### TASK OBJECTIVE
All lines from the opening of the entries below through the line containing "You are a computer-use agent. The image" must be output exactly as they appear, with no other lines.

Entries taken from a collection:
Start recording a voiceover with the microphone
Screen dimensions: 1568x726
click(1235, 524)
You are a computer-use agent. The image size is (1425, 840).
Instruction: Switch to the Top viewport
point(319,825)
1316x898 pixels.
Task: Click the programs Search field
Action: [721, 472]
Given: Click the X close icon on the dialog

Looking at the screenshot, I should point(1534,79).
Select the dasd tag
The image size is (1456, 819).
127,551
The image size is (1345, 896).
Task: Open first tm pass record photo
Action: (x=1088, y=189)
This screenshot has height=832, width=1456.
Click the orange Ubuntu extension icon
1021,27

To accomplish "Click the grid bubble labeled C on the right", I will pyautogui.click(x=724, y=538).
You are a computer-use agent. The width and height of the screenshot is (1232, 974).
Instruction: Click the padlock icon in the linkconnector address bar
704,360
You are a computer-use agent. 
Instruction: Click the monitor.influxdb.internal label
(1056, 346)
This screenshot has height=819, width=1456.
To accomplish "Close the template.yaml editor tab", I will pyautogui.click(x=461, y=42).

### REPLY
Start recording a voiceover with the microphone
Screen dimensions: 1568x726
click(1235, 524)
You are a computer-use agent. The image size is (1425, 840).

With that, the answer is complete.